### [ASSIGNMENT]
This task asks for the lines from the one with "The width and" to the final line below, repeated exactly, with pictures omitted.

=== Begin Enclosure ===

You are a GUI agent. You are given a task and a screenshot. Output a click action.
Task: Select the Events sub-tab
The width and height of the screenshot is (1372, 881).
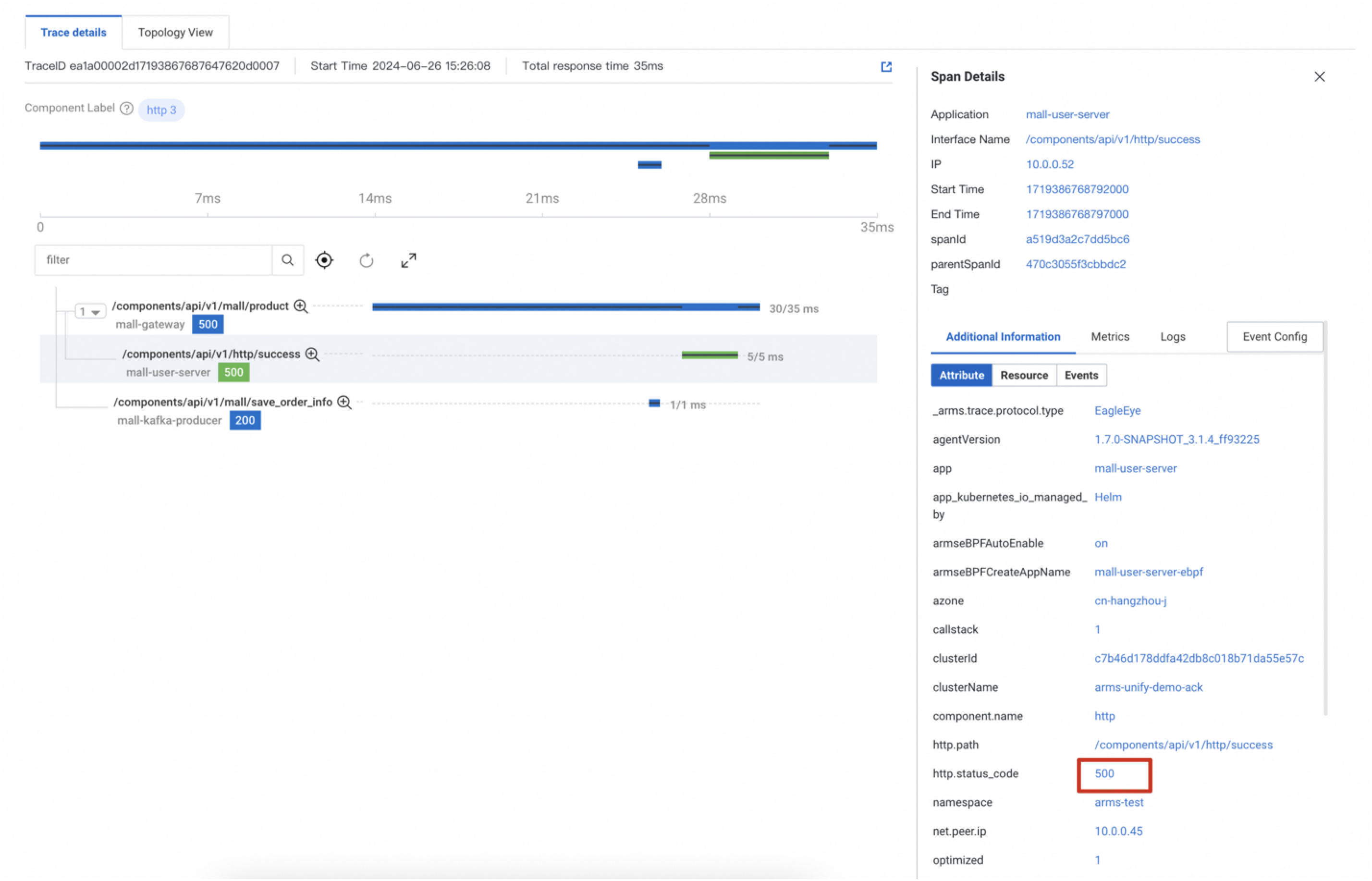point(1081,375)
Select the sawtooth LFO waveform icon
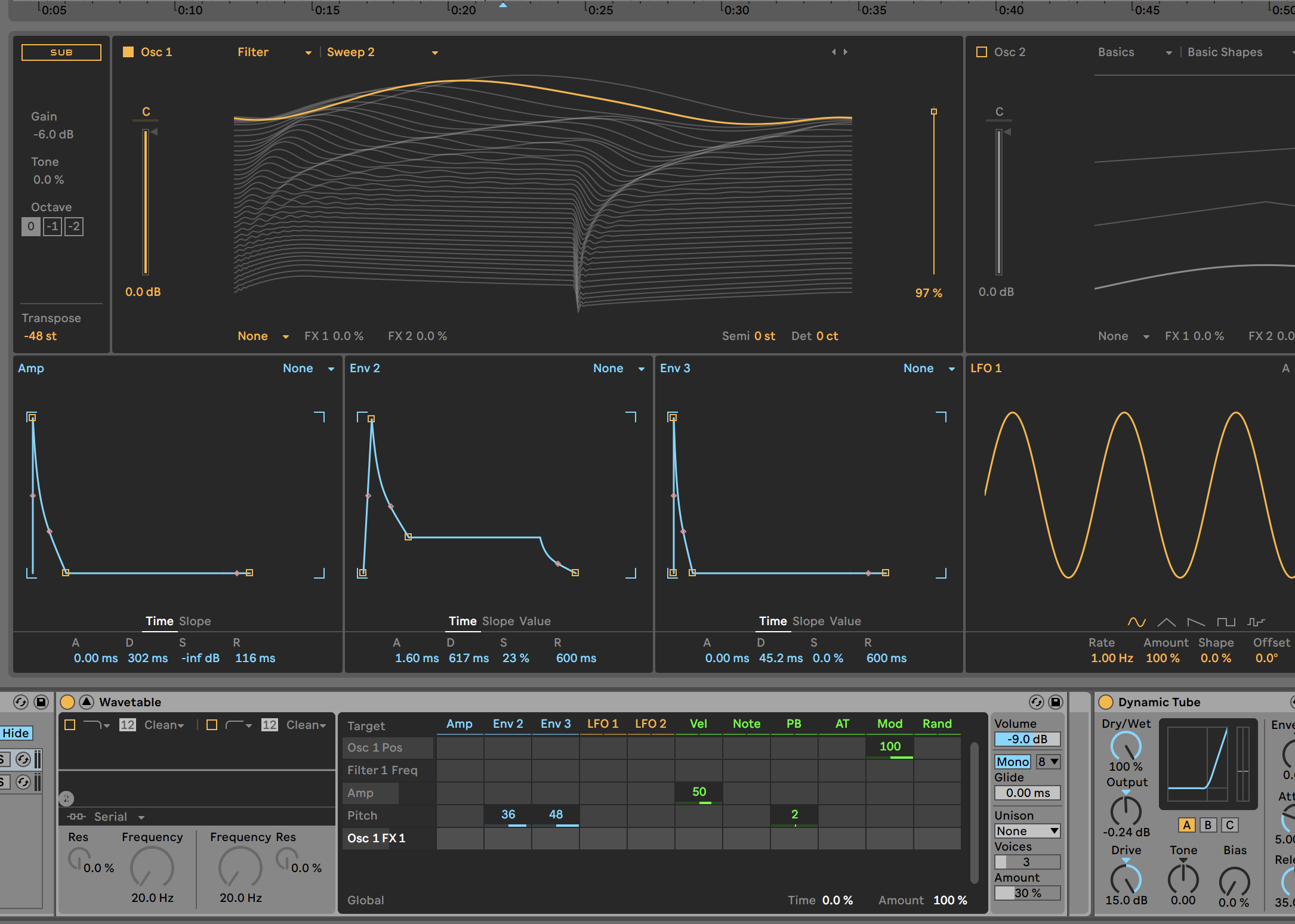This screenshot has width=1295, height=924. pyautogui.click(x=1196, y=622)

=== End Enclosure ===

### [REPLY TO THE EXERCISE]
The width and height of the screenshot is (1372, 881).
point(1081,375)
Select the sawtooth LFO waveform icon
This screenshot has width=1295, height=924. pyautogui.click(x=1196, y=622)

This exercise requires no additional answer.